Only one stretch of the data below should be repeated: the lines from the line containing "Given: Click the Activé label text" through the line containing "Task: Open emoji picker for Version A", inclusive, exactly as they are.

[Collected data entries]
[Start of Attachment]

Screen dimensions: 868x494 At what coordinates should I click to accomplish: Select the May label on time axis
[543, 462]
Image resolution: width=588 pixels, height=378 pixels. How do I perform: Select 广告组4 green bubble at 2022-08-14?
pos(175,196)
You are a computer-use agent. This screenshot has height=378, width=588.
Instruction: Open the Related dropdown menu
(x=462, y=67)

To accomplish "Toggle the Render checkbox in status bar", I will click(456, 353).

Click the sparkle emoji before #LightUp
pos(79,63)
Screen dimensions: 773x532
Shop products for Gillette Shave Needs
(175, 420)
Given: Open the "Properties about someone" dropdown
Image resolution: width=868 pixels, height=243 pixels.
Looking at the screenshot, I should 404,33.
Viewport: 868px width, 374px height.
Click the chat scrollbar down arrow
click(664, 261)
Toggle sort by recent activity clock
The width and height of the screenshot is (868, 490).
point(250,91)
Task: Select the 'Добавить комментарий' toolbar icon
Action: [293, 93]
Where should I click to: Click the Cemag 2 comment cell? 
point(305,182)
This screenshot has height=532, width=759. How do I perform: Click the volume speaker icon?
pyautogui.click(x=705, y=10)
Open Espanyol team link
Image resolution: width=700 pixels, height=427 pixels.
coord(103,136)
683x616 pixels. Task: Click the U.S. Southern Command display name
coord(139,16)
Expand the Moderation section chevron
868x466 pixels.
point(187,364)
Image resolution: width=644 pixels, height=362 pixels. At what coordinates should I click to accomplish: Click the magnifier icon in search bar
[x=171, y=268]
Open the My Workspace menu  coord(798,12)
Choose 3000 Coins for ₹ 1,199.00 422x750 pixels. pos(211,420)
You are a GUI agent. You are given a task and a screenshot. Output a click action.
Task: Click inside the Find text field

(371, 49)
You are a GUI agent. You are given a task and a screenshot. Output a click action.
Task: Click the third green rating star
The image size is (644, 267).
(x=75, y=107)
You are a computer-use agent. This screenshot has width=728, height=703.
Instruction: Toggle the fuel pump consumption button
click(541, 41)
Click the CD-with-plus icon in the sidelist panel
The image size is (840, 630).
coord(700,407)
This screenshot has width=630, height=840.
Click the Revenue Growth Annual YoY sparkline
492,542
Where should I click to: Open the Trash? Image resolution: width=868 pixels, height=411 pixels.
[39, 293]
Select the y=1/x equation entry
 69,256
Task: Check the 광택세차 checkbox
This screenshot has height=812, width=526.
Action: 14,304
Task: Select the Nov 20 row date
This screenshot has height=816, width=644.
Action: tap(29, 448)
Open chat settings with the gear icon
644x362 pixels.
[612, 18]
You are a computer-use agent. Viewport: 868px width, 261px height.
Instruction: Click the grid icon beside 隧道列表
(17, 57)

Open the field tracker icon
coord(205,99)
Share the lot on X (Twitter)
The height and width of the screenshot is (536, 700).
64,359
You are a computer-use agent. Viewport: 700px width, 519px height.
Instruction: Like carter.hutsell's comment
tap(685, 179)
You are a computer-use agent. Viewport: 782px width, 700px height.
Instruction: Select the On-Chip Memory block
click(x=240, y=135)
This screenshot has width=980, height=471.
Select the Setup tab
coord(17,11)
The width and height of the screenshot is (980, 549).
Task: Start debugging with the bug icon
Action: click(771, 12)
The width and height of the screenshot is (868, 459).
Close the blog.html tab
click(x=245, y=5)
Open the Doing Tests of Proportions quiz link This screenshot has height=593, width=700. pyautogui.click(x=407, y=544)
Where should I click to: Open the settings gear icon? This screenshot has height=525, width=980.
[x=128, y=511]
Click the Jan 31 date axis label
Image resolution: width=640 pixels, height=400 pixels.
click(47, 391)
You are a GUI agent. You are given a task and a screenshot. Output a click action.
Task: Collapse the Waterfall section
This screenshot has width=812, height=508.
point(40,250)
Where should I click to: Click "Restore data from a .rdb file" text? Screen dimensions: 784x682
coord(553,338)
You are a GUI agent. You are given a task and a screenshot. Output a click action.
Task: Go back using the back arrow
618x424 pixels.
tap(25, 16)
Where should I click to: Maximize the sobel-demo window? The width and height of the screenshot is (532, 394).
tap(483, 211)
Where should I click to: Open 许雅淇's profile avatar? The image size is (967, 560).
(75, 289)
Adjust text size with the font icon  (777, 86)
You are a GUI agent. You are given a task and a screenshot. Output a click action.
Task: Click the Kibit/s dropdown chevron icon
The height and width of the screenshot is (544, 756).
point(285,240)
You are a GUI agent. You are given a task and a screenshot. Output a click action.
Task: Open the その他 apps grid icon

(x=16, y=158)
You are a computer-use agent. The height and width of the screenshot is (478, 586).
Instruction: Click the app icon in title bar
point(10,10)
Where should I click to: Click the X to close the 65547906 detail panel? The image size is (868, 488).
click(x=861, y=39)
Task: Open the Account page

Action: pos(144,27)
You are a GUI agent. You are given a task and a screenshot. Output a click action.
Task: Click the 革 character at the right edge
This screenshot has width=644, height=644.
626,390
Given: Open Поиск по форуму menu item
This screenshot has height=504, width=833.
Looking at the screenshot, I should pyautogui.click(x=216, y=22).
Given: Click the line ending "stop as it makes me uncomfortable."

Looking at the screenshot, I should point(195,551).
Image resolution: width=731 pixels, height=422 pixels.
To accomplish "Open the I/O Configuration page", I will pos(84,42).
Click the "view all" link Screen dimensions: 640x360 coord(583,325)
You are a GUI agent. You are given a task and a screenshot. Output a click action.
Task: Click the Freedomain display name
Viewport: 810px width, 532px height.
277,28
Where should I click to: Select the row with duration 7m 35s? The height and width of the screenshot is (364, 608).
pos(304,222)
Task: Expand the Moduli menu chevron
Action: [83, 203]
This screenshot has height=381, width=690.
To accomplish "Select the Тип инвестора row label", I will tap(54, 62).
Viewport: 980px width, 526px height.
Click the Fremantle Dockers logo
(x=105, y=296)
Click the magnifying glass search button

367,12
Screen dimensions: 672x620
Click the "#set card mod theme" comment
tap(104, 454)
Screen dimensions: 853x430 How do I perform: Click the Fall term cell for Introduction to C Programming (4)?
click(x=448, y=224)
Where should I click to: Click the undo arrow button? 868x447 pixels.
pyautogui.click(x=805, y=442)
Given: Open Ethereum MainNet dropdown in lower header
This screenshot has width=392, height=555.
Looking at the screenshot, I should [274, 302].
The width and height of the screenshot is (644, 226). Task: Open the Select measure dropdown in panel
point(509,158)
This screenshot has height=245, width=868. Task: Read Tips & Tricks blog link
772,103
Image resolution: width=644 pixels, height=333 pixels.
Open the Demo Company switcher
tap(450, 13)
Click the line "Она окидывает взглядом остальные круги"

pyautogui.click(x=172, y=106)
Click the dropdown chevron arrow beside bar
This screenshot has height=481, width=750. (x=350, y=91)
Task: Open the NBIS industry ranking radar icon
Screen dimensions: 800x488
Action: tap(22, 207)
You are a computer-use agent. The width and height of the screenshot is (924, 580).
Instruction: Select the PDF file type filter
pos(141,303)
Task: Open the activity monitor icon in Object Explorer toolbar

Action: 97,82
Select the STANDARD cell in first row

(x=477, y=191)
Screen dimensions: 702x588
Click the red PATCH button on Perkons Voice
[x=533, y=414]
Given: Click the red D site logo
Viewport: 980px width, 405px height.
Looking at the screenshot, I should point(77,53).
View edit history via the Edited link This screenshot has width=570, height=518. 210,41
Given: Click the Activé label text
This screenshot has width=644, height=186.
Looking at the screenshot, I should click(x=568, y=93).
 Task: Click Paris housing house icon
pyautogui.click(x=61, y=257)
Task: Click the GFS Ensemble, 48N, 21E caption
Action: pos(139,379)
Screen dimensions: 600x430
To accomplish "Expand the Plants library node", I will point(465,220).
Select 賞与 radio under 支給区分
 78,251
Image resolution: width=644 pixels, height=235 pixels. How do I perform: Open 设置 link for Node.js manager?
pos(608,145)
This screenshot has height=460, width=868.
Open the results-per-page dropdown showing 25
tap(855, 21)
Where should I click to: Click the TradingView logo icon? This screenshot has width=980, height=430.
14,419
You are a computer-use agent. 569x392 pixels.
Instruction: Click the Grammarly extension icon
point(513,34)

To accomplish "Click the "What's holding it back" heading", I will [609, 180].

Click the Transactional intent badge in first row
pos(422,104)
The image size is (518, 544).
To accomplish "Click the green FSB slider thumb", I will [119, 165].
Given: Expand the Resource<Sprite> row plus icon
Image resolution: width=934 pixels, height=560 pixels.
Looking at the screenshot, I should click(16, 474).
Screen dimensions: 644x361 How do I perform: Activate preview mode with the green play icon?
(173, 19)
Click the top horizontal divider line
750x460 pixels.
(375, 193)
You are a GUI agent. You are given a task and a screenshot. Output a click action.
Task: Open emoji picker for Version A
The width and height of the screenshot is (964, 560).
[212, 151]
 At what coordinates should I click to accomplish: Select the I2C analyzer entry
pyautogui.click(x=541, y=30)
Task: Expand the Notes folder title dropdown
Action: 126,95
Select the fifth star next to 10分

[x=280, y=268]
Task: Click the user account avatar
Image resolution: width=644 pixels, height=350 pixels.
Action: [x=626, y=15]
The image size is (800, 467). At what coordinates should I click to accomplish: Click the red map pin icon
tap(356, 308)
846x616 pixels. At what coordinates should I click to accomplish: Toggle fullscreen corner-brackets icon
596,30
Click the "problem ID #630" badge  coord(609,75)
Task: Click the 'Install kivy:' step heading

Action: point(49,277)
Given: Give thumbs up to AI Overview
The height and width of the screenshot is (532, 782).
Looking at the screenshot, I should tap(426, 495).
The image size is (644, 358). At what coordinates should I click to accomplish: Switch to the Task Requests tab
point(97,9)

[End of Attachment]

**Output below**
Given: Click the Activé label text
This screenshot has width=644, height=186.
Looking at the screenshot, I should click(x=568, y=93).
 Task: Click Paris housing house icon
pyautogui.click(x=61, y=257)
Task: Click the GFS Ensemble, 48N, 21E caption
Action: pos(139,379)
Screen dimensions: 600x430
To accomplish "Expand the Plants library node", I will point(465,220).
Select 賞与 radio under 支給区分
 78,251
Image resolution: width=644 pixels, height=235 pixels. How do I perform: Open 设置 link for Node.js manager?
pos(608,145)
This screenshot has height=460, width=868.
Open the results-per-page dropdown showing 25
tap(855, 21)
Where should I click to: Click the TradingView logo icon? This screenshot has width=980, height=430.
14,419
You are a computer-use agent. 569x392 pixels.
Instruction: Click the Grammarly extension icon
point(513,34)

To accomplish "Click the "What's holding it back" heading", I will [609, 180].

Click the Transactional intent badge in first row
pos(422,104)
The image size is (518, 544).
To accomplish "Click the green FSB slider thumb", I will [119, 165].
Given: Expand the Resource<Sprite> row plus icon
Image resolution: width=934 pixels, height=560 pixels.
Looking at the screenshot, I should click(16, 474).
Screen dimensions: 644x361 How do I perform: Activate preview mode with the green play icon?
(173, 19)
Click the top horizontal divider line
750x460 pixels.
(375, 193)
You are a GUI agent. You are given a task and a screenshot. Output a click action.
Task: Open emoji picker for Version A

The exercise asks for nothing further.